**Input material:**
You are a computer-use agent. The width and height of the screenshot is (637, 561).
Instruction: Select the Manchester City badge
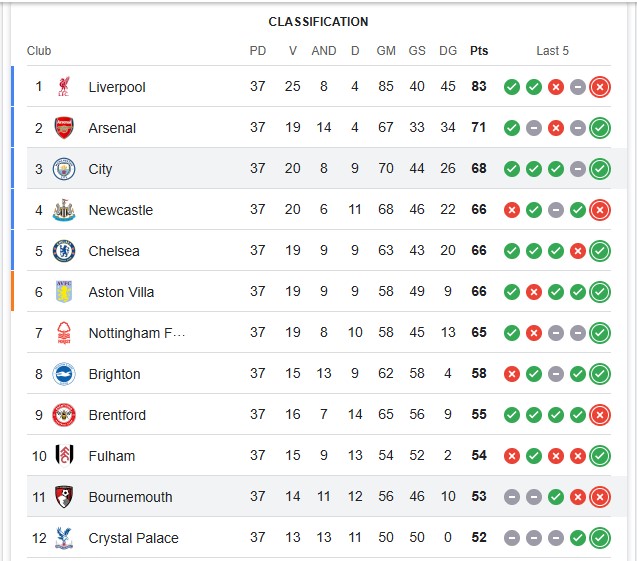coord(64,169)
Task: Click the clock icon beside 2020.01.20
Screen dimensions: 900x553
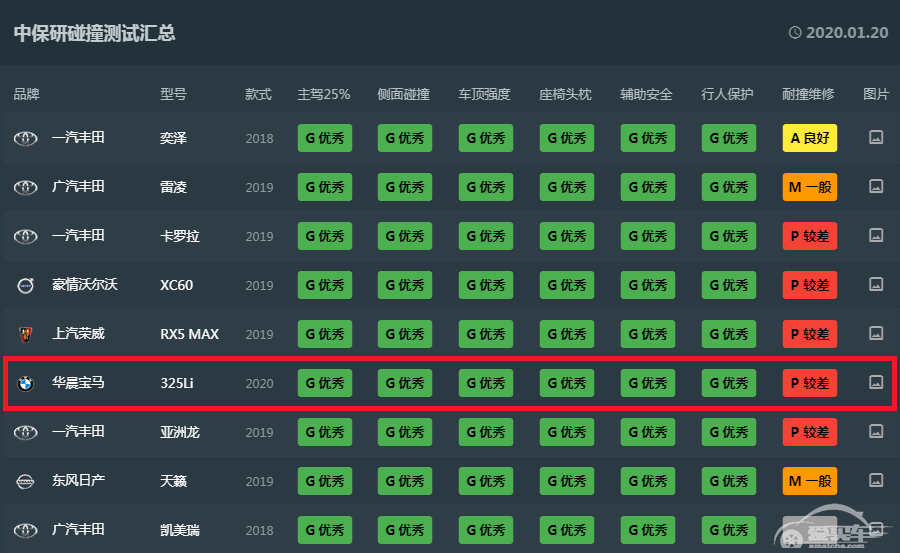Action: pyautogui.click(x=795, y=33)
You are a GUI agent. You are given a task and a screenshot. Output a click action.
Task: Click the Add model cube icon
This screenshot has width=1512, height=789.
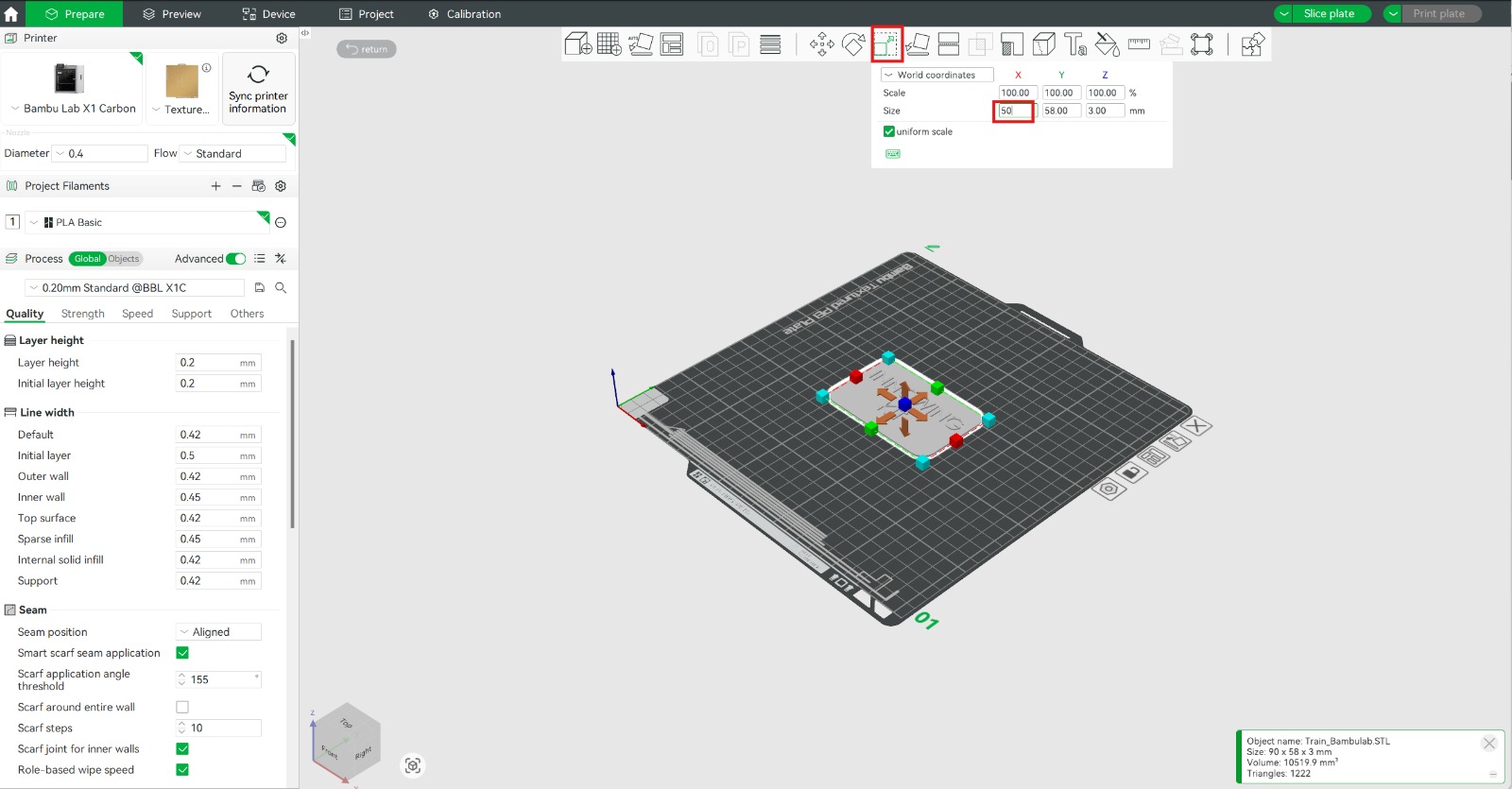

**Required action:**
From the line containing "Screen dimensions: 900x553" through the last line of the records above, reproduce every line exactly, leaving out the pictures.

**Answer to this task:**
Screen dimensions: 900x553
Action: pyautogui.click(x=795, y=33)
You are a GUI agent. You are given a task and a screenshot. Output a click action.
Task: Click the Add model cube icon
This screenshot has width=1512, height=789.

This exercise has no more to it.